▶ Task details
Each line holding the word "dropdown" must appear in the answer, copied from the entries.

Data excerpts
☆ ☆ ☆

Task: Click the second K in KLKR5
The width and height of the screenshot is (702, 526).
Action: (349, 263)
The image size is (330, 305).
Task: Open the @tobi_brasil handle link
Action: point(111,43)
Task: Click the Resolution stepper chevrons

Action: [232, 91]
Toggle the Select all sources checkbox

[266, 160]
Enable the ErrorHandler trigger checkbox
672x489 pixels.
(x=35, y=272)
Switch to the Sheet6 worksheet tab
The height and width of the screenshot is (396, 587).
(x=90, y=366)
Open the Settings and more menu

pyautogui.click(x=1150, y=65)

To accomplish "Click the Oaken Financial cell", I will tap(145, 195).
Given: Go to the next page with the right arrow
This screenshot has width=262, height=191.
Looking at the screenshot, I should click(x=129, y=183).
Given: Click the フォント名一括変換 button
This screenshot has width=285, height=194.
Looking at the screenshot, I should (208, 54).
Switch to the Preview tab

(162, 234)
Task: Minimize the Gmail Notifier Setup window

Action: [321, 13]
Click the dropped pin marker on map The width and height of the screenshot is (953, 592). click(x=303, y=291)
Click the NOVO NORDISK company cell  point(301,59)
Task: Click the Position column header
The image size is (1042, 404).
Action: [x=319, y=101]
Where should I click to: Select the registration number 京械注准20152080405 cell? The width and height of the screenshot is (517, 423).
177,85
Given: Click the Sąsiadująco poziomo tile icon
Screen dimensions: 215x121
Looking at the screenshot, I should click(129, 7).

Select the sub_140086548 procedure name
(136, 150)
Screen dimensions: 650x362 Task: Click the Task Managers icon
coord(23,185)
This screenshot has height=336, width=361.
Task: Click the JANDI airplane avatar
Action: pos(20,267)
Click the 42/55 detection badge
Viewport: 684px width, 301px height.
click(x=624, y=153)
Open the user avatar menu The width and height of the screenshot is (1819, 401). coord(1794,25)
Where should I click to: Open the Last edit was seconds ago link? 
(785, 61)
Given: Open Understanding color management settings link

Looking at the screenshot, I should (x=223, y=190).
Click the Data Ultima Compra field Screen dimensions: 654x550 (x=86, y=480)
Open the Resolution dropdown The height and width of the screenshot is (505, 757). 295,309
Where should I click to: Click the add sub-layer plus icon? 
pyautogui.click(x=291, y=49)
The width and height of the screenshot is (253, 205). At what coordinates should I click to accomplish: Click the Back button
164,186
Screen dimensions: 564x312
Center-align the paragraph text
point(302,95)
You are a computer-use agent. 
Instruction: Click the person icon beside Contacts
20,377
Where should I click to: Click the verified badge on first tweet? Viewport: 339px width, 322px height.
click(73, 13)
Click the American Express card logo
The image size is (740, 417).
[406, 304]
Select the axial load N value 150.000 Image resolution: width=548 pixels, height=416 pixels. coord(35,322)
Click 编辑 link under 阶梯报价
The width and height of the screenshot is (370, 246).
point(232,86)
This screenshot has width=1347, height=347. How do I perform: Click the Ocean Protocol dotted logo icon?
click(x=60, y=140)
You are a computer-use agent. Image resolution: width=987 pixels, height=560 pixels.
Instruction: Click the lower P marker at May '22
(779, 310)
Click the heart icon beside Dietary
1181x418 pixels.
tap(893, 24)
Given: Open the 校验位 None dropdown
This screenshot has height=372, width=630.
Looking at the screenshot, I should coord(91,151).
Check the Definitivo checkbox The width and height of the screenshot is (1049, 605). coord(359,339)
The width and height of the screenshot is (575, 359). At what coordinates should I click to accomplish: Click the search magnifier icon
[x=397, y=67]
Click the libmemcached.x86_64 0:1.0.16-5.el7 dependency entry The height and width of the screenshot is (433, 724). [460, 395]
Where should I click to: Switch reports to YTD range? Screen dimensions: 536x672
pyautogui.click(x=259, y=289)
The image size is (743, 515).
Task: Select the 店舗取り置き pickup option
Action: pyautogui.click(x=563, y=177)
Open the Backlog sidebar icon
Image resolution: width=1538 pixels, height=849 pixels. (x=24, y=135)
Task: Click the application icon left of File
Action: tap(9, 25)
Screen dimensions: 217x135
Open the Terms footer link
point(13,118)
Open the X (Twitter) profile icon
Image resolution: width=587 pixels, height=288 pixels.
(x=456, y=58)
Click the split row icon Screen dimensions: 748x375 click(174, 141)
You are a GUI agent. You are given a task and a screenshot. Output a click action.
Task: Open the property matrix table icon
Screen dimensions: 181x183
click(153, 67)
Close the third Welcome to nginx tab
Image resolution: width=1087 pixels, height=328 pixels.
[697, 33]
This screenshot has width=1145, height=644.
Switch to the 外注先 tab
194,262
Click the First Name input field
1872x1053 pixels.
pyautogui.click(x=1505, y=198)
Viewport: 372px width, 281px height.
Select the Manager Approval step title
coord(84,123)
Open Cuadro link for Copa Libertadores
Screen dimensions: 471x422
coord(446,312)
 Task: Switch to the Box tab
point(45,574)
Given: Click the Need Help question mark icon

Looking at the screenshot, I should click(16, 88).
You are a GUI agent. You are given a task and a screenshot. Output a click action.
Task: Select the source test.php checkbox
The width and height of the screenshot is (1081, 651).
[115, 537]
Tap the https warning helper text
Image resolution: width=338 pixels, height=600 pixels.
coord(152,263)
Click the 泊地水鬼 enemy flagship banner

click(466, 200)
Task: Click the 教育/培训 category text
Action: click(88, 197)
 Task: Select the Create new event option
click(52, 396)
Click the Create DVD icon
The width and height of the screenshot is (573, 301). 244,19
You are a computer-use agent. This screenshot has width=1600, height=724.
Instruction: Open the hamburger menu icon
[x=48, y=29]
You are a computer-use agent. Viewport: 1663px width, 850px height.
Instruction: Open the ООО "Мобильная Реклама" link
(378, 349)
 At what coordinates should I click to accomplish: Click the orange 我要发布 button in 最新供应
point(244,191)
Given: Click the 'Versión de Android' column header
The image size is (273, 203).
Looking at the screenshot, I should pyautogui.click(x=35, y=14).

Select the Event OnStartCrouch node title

☆ ☆ ☆

▶ Response area
Open the Resolution dropdown The height and width of the screenshot is (505, 757). 295,309
Given: Open the 校验位 None dropdown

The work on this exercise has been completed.